Seventeen people have been killed in Iraq after armed men ambushed a bus carrying police translators, trainers and cleaning workers.

At least 40 people were killed in attacks across Iraq on Sunday

The bus was taking them from a British-run police academy in a town 12km from the southern city Basra on Sunday.

A police captain in Basra said: “The men were forced off a bus on the city’s outskirts at about 4:00pm (1300 GMT).”

The police then discovered the bodies dumped in several locations around the city about four hours later.

Meanwhile, at least 17 fighters died after US forces fought off a series of attacks in Balad, which lies about 80km north of Baghdad.

The US military said in a statement that soldiers called in an air strike after the first ambush, which left four attackers dead. They killed 13 more after fighting off the second assault with air and ground fire.

“The terrorists were planning to ambush the coalition ground force. The plan did not succeed. No coalition forces were injured during the attack,” the statement said.

During the fighting, US soldiers spotted secondary explosions, suggesting that roadside bombs had been laid for them but had detonated prematurely, the statement said.

Journalist shot dead

In other incidents, two police officers were shot dead in an ambush by unidentified assailants, while a popular Iraqi state television presenter was shot dead along with her driver, after being kidnapped in Baghdad.

Journalists at the network told AFP that Nakshin Hamid, an Iraqi Kurd, worked for programming that was broadcast to Iraq’s Kurdish and Christian minorities on Al-Iraqiya television and that she had recently been forced to move house after receiving death threats.

Abbas Aboud, assistant news editor, said:”She was kidnapped this morning along with her colleague, the driver, as she came in to work.

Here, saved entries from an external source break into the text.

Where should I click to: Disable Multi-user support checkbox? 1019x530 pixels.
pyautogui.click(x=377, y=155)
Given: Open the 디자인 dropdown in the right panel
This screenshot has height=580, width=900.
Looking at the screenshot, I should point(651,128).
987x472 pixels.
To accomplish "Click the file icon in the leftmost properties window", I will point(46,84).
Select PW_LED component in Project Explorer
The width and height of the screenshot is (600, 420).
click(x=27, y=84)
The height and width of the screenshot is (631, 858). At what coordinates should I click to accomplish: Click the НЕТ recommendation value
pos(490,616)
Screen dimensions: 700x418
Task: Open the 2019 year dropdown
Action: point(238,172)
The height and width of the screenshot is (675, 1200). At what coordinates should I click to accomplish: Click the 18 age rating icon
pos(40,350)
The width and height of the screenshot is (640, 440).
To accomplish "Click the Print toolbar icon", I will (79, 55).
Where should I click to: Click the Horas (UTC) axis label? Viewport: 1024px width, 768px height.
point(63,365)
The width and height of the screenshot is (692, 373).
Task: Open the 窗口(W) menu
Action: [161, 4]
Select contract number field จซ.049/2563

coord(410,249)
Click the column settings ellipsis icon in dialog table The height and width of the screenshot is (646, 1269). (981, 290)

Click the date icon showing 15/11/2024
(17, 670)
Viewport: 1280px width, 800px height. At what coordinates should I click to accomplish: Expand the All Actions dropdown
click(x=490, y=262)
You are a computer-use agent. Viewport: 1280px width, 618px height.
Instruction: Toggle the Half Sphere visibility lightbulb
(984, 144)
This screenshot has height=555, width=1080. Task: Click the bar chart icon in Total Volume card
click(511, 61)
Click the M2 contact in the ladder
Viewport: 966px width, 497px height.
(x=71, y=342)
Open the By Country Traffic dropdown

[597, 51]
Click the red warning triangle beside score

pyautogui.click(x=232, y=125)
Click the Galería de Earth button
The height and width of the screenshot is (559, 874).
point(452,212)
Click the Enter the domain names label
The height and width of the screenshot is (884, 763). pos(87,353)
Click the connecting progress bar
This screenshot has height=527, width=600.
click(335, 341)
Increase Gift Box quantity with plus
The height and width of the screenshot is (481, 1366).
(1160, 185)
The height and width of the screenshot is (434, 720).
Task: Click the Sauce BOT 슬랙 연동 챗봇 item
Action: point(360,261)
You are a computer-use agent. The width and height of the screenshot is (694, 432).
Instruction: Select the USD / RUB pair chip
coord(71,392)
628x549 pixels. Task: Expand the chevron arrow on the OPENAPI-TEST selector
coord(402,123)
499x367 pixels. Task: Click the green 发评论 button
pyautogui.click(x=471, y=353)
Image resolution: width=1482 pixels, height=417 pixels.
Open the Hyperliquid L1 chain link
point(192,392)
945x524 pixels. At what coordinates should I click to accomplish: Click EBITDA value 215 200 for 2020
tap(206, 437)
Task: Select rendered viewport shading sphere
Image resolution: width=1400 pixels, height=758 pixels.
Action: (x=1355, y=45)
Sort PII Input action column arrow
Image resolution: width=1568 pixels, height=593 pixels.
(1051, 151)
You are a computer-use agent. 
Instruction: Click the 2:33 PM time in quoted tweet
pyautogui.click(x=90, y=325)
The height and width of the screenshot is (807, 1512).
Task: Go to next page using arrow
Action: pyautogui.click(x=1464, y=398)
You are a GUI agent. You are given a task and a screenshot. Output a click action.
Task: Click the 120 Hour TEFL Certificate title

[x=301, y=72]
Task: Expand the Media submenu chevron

Less than 30 minutes later someone called us from her mobile and said: ‘We killed her’.”
 
A security official said that the 31-year-old’s body was found with the body of her driver, Anas Qassem Najm.

In another violent incident, armed men opened fire on a bus carrying pilgrims back from Makka as it neared the town of Khalis, north of Baghdad, wounding four travellers and killing their imam, Sheikh Ghazi al-Dulaimi from Baquba, police said.

In nearby Baquba, a gang broke into the home of an 80-year-old woman, gunned her down, and kidnapped her sons, according to medical sources.

Two Iraqi army soldiers were also killed by a roadside bomb.

Missing soldier

Meanwhile, thousands of US troops were scouring Baghdad for a missing soldier.  An American of Iraqi descent, it is believed that he was kidnapped when he slipped out of the fortified Green Zone a week ago to visit relatives.

A relative of the missing soldier told AFP that he was kidnapped by masked armed men from a family home after coming to see his secret Iraqi wife.

Speaking on condition of anonymity, he said: “The family was against the marriage, it was thought she had bad morals.”
 
US forces fear the captive may be held in Sadr City and have set up checkpoints around the area.